WHAT THIS TASK INVOLVES:
Format the part that opens with the line containing "Find the location" and closes with the line containing "Looking at the" as a Markdown table with the columns n and Line, one numbered row per line and no blank lines. Leave the pictures out of the table.

DATA IN THIS EXERCISE:
· · · ·

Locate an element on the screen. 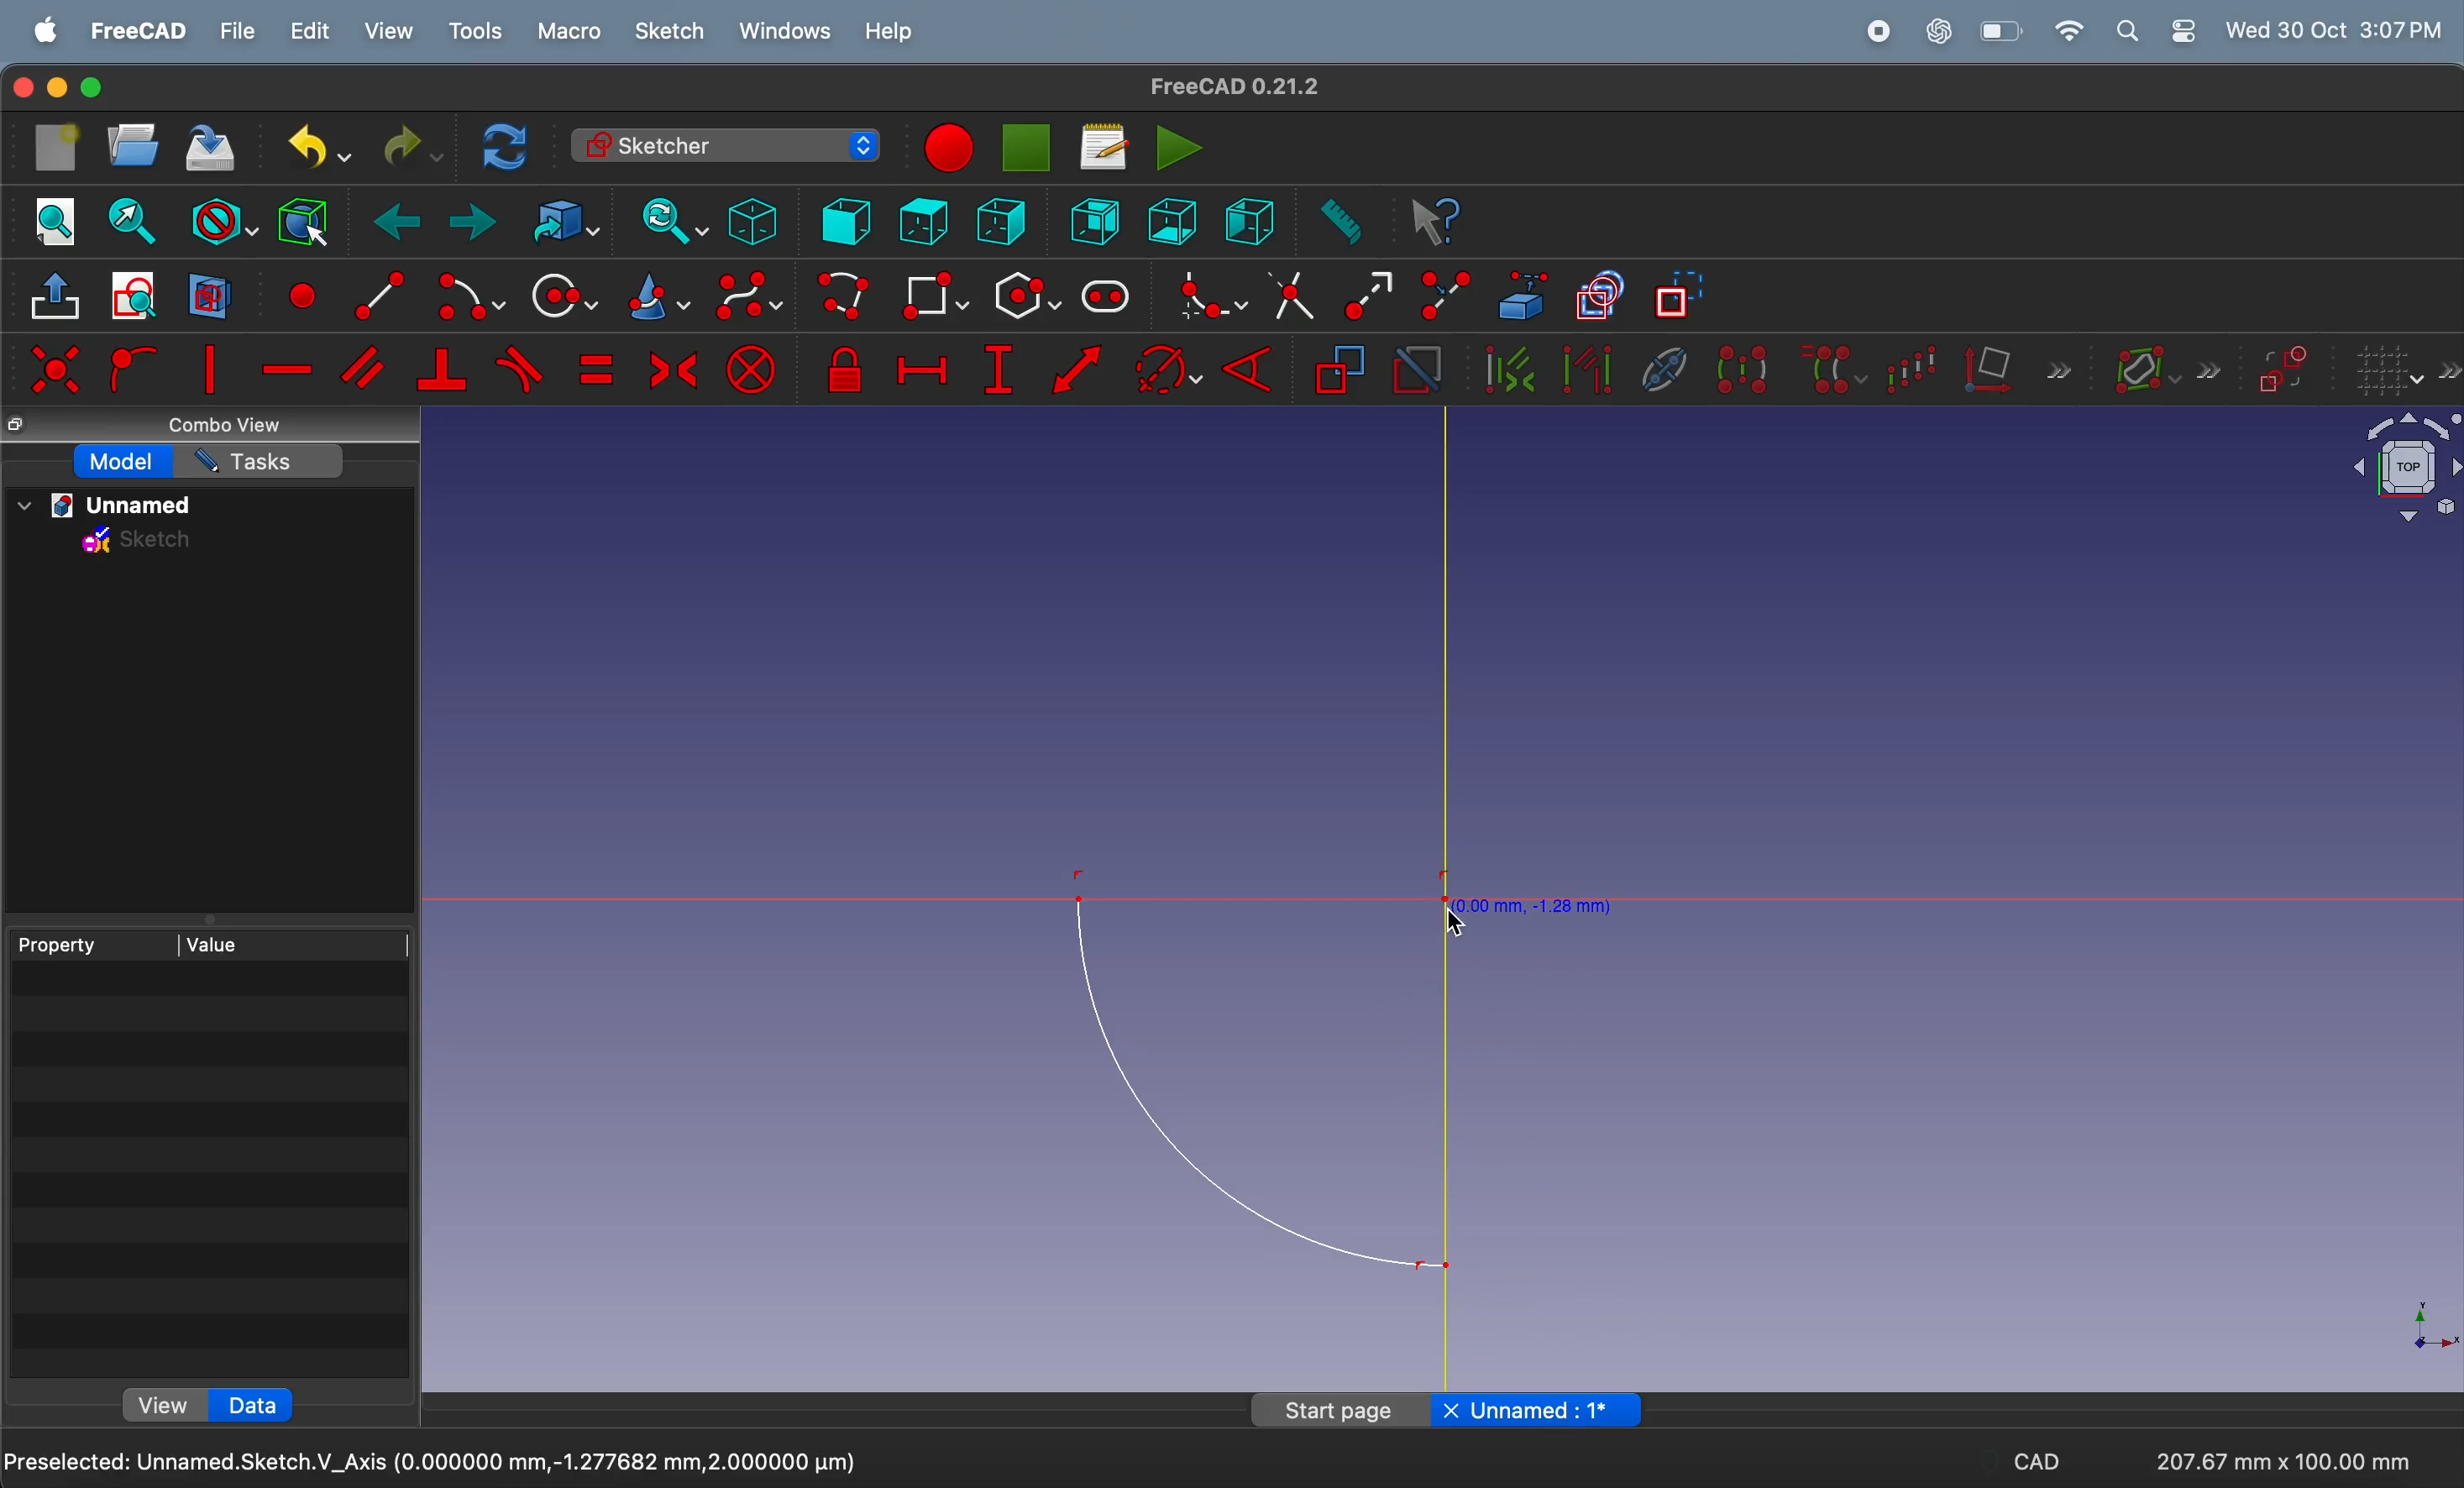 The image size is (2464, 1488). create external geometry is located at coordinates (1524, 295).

· · · ·

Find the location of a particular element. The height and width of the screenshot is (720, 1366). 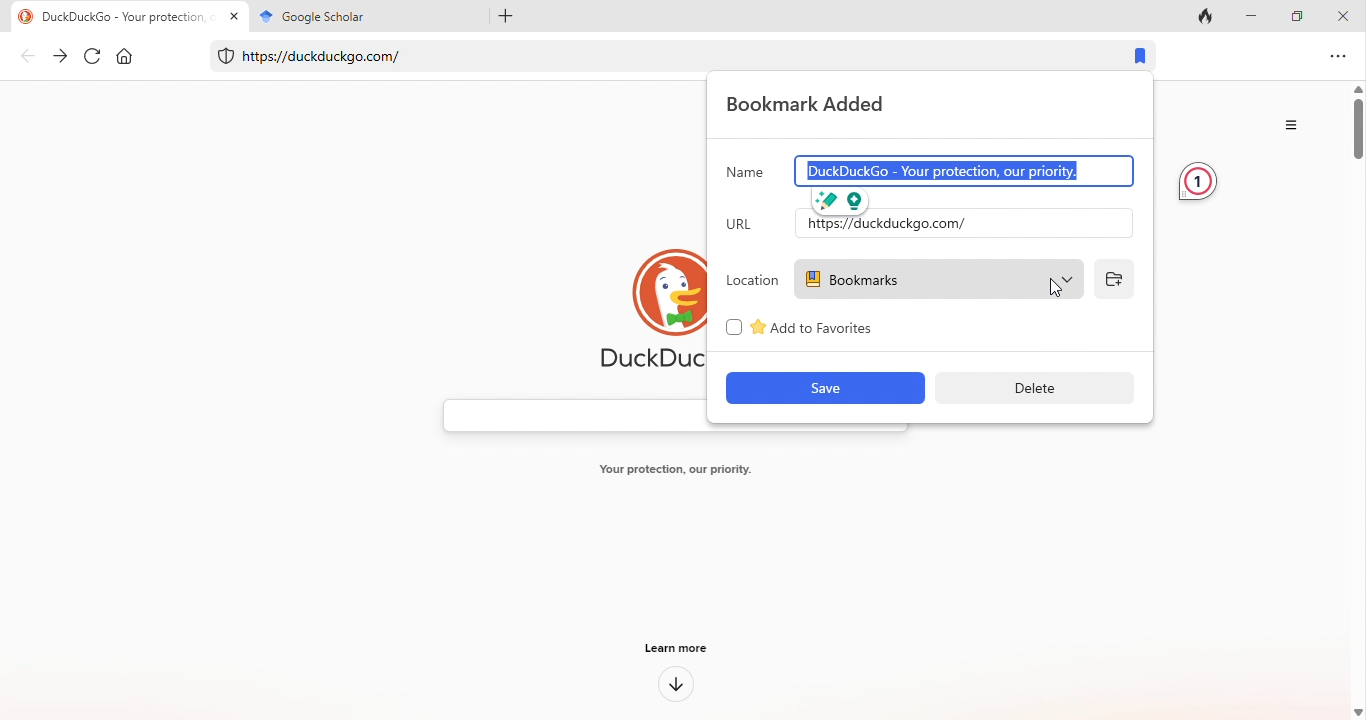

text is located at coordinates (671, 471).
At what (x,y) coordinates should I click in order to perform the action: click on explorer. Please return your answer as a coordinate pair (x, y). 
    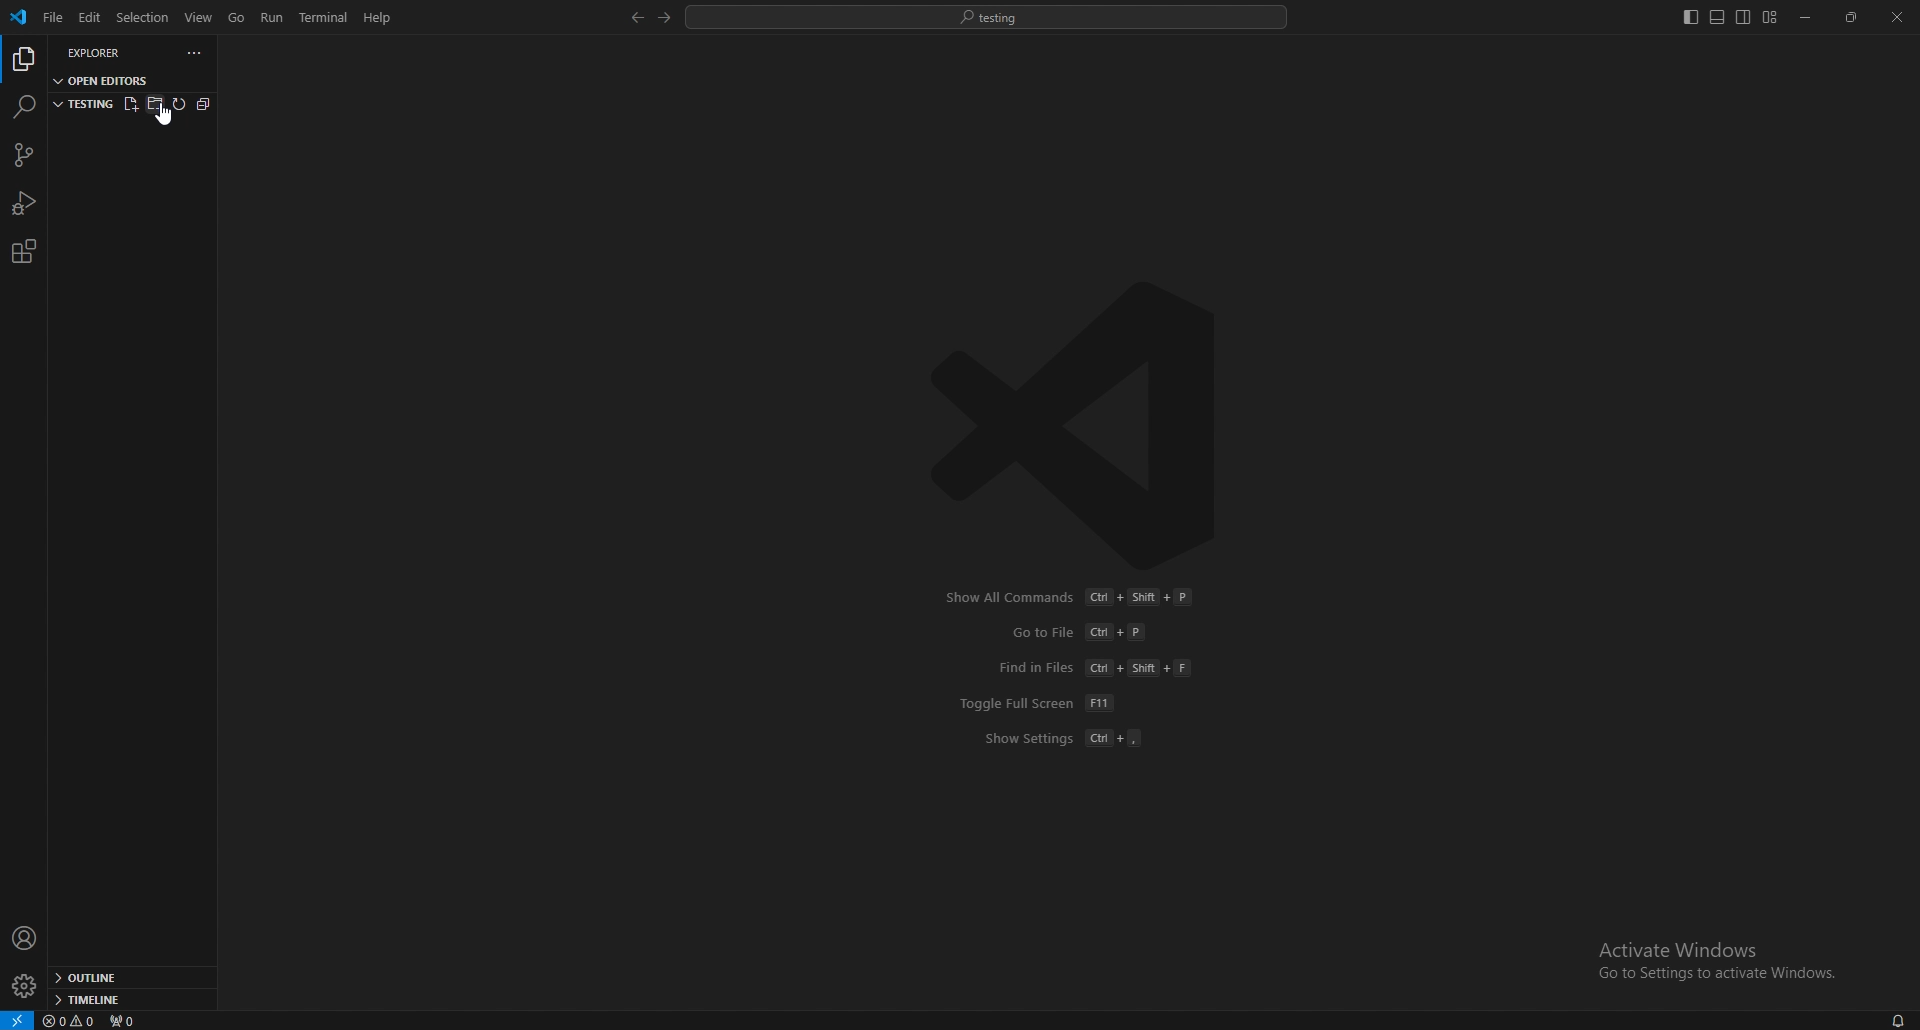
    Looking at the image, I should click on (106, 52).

· · · ·

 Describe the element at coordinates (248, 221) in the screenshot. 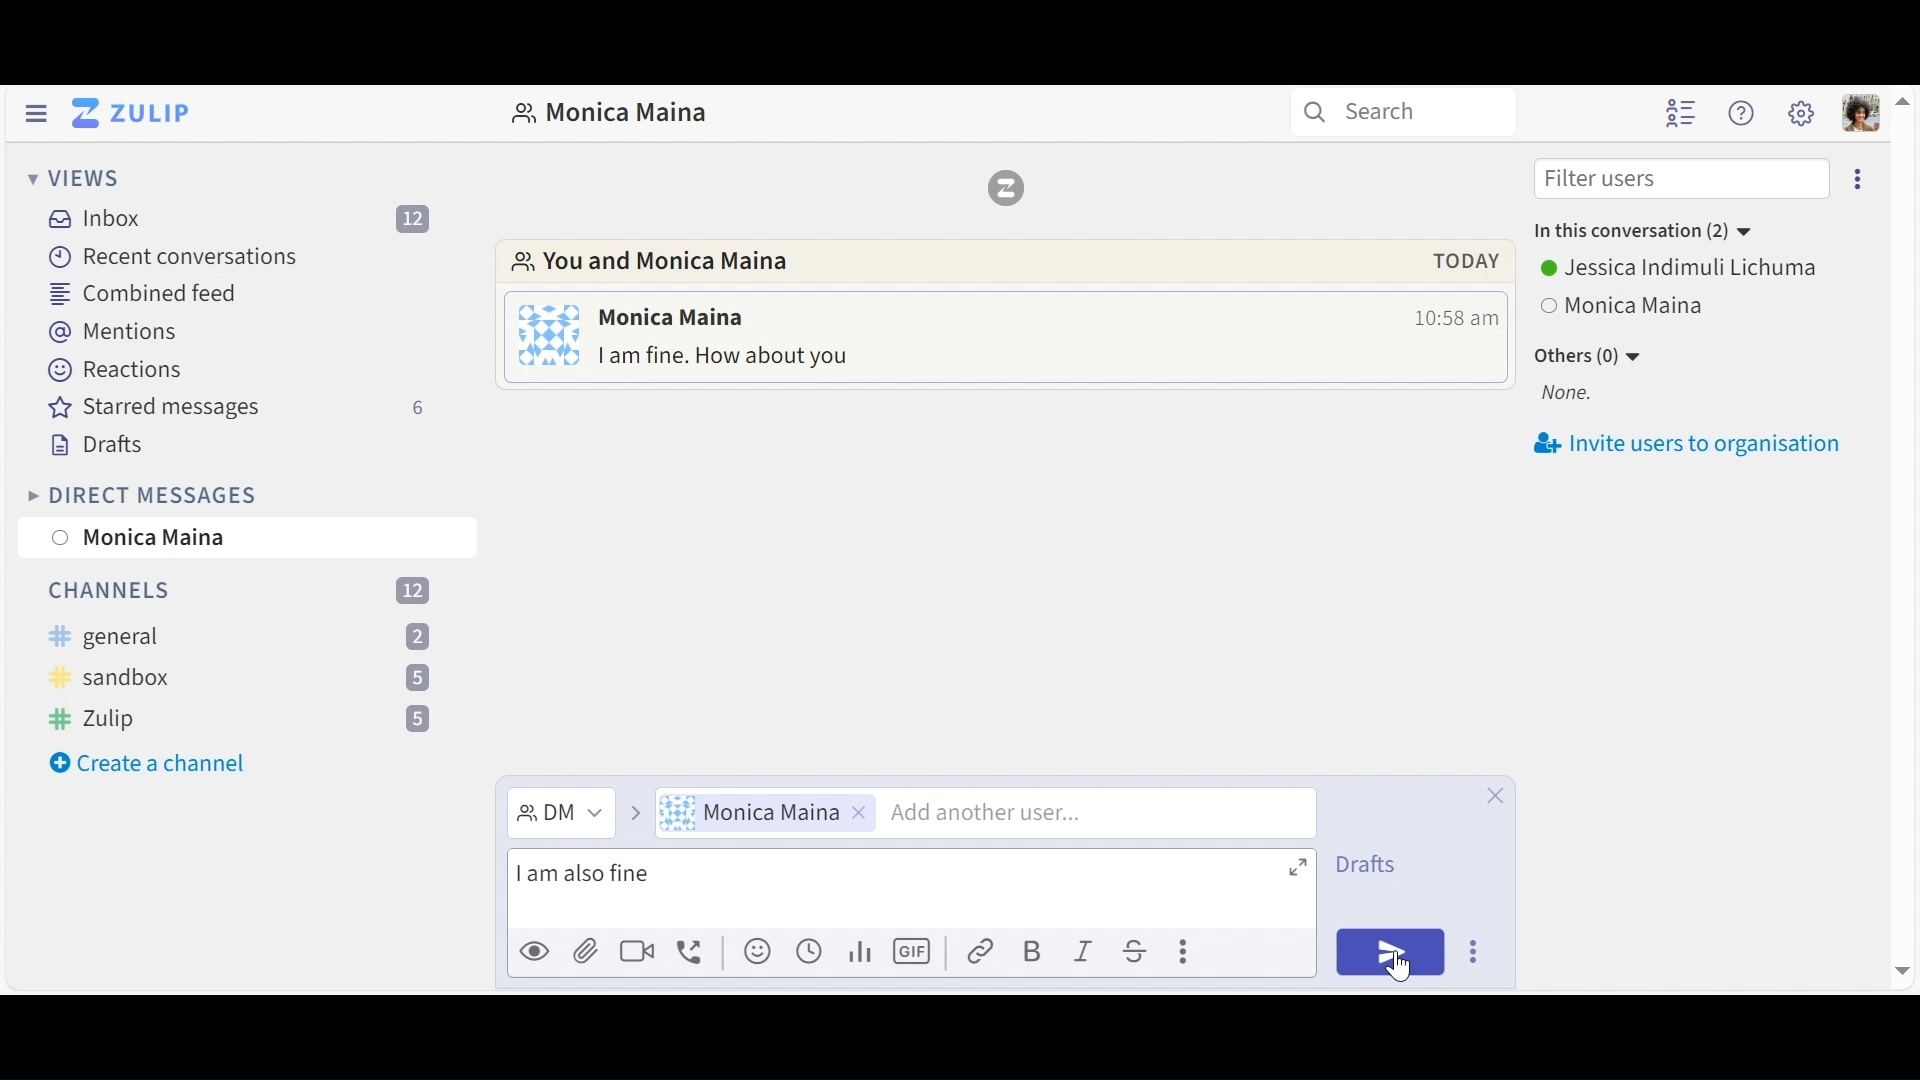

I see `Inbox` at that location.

· · · ·

OUTPUT FOR THIS TASK:
| n | Line |
|---|---|
| 1 | Find the location of a particular element. The height and width of the screenshot is (720, 1366).  |
| 2 | text is located at coordinates (671, 471). |
| 3 | At what (x,y) coordinates should I click in order to perform the action: click on explorer. Please return your answer as a coordinate pair (x, y).  |
| 4 |     Looking at the image, I should click on (106, 52). |